Thursday, June 26, 2008

6/22 - 6/24 Manuel Antonio

Palmar Norte isn´t a town that you need to spend more than about 10 minutes in.... So to see the friendly face of our dear friend Scott Braman calling from around the dusty corner where the bus had dropped us off was a wonderful surprise (we thought he wasn´t picking us up for another few hours, but never underestimate Scott´s early morning motivation).

After our journey into Osa and Corcovado, the next few days were a perfect stop. Scott and his mom Sukie drove us back to Manuel Antonio where we chilled with the whole Braman clan (most importantly, cute little Athena - Scott´s 18 month old niece).
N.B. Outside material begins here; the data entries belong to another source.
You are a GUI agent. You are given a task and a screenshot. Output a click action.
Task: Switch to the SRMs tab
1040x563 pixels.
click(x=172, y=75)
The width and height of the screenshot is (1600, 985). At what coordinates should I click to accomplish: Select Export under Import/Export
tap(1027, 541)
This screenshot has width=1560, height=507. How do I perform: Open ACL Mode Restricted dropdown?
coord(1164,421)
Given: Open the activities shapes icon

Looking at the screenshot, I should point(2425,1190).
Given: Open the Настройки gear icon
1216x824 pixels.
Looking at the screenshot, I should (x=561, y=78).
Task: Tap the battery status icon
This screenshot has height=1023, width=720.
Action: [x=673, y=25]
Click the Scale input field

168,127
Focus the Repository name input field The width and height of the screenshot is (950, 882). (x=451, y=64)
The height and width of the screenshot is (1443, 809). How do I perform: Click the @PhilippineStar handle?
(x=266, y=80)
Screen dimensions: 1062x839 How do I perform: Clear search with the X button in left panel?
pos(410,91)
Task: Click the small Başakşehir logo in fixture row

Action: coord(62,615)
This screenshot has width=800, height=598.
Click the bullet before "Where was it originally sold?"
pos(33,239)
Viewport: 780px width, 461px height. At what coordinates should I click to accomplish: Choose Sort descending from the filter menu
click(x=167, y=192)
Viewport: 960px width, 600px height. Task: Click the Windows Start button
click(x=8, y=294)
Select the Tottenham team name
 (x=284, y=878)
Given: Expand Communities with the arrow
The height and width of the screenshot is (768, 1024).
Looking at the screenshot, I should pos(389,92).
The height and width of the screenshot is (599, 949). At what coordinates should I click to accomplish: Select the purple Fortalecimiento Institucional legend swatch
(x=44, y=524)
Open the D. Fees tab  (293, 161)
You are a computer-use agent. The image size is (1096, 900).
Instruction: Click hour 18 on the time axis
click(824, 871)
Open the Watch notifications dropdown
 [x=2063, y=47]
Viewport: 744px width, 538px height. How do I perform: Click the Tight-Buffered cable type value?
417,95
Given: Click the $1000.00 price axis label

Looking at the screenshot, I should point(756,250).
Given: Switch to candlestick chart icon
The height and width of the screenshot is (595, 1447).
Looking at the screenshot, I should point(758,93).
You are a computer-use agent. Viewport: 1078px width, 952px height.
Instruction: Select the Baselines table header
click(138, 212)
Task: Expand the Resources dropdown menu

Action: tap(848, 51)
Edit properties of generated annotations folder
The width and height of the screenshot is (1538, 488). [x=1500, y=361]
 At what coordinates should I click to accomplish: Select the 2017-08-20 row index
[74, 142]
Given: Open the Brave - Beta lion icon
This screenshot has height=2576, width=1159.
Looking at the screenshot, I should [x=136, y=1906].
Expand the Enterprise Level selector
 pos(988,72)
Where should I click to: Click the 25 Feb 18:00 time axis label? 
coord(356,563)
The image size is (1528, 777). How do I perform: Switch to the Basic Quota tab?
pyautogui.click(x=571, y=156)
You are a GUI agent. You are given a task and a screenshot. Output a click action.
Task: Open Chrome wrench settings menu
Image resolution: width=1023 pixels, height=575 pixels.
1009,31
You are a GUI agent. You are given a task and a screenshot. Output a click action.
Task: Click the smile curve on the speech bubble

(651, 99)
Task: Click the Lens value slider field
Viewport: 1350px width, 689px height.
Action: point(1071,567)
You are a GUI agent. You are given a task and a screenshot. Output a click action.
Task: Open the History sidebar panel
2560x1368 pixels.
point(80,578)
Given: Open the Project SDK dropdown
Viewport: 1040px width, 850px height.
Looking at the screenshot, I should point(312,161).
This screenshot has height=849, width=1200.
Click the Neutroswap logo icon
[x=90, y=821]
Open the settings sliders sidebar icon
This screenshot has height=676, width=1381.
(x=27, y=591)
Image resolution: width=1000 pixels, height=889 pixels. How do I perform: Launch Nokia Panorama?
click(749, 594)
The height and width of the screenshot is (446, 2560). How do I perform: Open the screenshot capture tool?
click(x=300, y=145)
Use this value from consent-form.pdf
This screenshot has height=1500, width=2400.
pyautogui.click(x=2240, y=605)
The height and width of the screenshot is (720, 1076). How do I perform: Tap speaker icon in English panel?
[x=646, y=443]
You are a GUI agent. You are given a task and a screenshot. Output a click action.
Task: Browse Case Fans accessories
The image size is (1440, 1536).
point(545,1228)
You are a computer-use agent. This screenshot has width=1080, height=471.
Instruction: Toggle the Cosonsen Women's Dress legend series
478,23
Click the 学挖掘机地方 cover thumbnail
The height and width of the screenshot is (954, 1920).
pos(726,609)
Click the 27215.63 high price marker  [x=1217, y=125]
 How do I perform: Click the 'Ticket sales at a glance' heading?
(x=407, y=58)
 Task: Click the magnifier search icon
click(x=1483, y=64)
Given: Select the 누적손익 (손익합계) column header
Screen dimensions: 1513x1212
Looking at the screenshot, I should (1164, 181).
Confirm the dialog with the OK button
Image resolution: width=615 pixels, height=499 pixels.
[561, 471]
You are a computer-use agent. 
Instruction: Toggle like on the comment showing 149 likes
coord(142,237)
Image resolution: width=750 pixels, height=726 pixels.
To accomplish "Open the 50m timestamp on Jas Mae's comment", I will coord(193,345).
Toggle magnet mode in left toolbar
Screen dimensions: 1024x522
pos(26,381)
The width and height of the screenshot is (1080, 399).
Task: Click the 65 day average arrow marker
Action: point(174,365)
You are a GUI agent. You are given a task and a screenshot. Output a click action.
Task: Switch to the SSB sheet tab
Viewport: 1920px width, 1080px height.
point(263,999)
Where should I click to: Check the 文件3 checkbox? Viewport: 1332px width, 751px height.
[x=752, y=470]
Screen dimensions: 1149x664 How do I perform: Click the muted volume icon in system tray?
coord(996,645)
We stayed at the newest Scott-Chip (Dad)-Barbara and Jim (Aunt and Uncle) endeavor... The Blue Banyan Inn ( Part of an emerging eco-finca up in the hills, the place is amazing. For any of you looking for a little rest and relaxation, you need to check this place out. Barbara has some amazing monkeys that you can visit with during your stay. Chip and Scott still have some land and in-progress villas for sale if you´re interested in something more long-term...Email us if you don´t know Scott and we´ll make a connection. Seriously, if we weren´t spending most of our savings on this little year of adventure, we´d be considering it ourselves :)

Monday, June 23, 2008

6/19-6/21 Corcovado National Park

We decided to kick start our travels with a journey into the depths of Corcovado National Park on the Osa Peninsula . Corcovado is the last original tract of tropical rain forest in Central America. To say that this place is remote is a bit of an understatement. Getting to the trail head took about 3.5 hours from the closest town of Puerto Jimenez (which itself took 9 hours of buses to reach). An hour bus ride, followed by 30 minutes in the taxi, followed by 2 hours on horseback.

We then begin the hike into the park... the seriously muddy hike into the park. 3 kms in we almost turned around because it was so muddy in fact. But after passing through Los Patos ranger station (there are four ranger stations at various ends of this park), the trail improved somewhat. And so we continued deep, deeper and deeper into the park. Having never spent much time in the jungle, Allison was VERY impressed that she didn't freak out as we traveled deeper into the depths-- she even calmed down after awhile about the potential peccary (endangered wild boar) attacks:)

19 km later, we arrived at a little slice of heaven in the midst of the jungle. Sierena station is located right in the middle of the park in the best location for viewing wildlife. After our 7 hours on the trail, it was a pretty idilic place to stumble upon -

Upon arrival we met the self proclaimed "Indiana Boys"... Two 22 year olds from Indiana who are aspiring to become the next Crocodile Hunters. They're spending 2 full months in the park filming themselves while they attempt to catch crocodiles, snakes and other animals. They took Nader out on a night hike where he got to see their antics first hand. Although a little insane, these kids were great to have around for our time in Sierena as they really did know just about everything about every creature we saw.

The next full day was spent chilling and exploring -- We saw spider monkeys, caputin (sp?) monkeys, howler monkeys, two baird tapirs, some little jungle deer, jungle racoons, scarlet macaws, and crazy looking rainbow crabs. Nader had a brief ocelot sighting on his night hike with the crazies from Indiana.
Day three was another 19 km hike.... Although the terrain was much mellower than day one. We were walking mostly in the jungle close to the beach with a few stretches along the beach. From there is was a long bumpy "collectivo" (translation, back of a pick up truck) back to Puerta Jimenez. All in all, such an amazing journey... a good start for our year.